パスポートのコピーをとるだけでホテルが傘を貸してくれた。ルンルン気分で、雨の中、スキップで濡れた道を歩いていると、うっかり深い水たまりに左足を突っ込んでしまう。あまりの深さに藤原竜也のような叫び声をあげてしまった。今日は感情の起伏が激しい。

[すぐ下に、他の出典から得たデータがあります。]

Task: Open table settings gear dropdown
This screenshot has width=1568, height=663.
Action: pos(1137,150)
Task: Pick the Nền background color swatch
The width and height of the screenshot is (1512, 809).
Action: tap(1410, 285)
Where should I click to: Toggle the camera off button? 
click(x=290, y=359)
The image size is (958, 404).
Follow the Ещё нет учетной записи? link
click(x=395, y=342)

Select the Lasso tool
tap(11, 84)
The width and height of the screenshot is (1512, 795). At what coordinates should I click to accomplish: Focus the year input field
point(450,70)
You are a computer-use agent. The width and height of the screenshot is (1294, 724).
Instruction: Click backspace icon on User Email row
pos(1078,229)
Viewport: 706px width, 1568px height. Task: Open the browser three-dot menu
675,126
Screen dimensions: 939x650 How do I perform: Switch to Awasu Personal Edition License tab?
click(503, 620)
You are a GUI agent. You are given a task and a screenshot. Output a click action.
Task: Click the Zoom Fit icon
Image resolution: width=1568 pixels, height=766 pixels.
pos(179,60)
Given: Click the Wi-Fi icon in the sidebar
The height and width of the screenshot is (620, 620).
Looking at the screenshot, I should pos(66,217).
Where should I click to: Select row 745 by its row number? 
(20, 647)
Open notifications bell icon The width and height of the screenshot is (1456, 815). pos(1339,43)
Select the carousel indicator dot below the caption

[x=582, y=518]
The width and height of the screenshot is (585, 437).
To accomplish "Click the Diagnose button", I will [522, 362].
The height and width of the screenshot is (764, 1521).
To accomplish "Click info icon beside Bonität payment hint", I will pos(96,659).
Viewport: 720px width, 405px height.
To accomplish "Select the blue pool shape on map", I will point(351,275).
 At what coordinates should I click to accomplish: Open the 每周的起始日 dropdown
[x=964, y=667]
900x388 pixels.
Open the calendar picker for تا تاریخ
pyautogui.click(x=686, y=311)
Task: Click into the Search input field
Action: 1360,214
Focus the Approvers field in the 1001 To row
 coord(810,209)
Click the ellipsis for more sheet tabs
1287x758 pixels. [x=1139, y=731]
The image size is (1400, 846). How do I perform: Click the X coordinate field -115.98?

落ち込んだりもするけれども私は元気です。と、まとめに入ってしまいたくなるほど気力を消耗してしまったが、なんとか二日目のポーカーを開始することができた。

本来ならば、APPT ナショナルという、前半の大きな大会を今回の目的として出るつもりだったのだが、この体調では、40分のストラクチャーに耐えられそうにない。(また、ゆっくり寝る時間も確保したかった)

ということで、15時からの15,000NHに出場。勝ったり負けたりとチップの増減を繰り返しながら、3時間くらいが経過。レベル10でぼちぼちレジストがクローズし、オールインする人も出て来る時間帯。

身体が重い。頭の芯の部分が何か詰まっているような鈍さを感じる。そして、鼻水。うう、やはり風邪は治っておらず、薬の効果がただただ強力なだけだったようだ。ぜんぜん「ヨシ!」でなかった。あの猫め。

ハンドも入らず、ぼーっとしている時間がすぎる。最後は、AThでオールインするも77にコールされ、何も当たらず終了。

20時から別のトーナメントがあり、あと数分で始まる。あの青い強力な薬を飲めば、数時間は戦える・・・。でもまだ一週間もあるのだ。まずは、本調子を取り戻すことが先決かもしれぬ。

フラフラの千鳥足で、その日はホテルに戻って、泥のように眠った。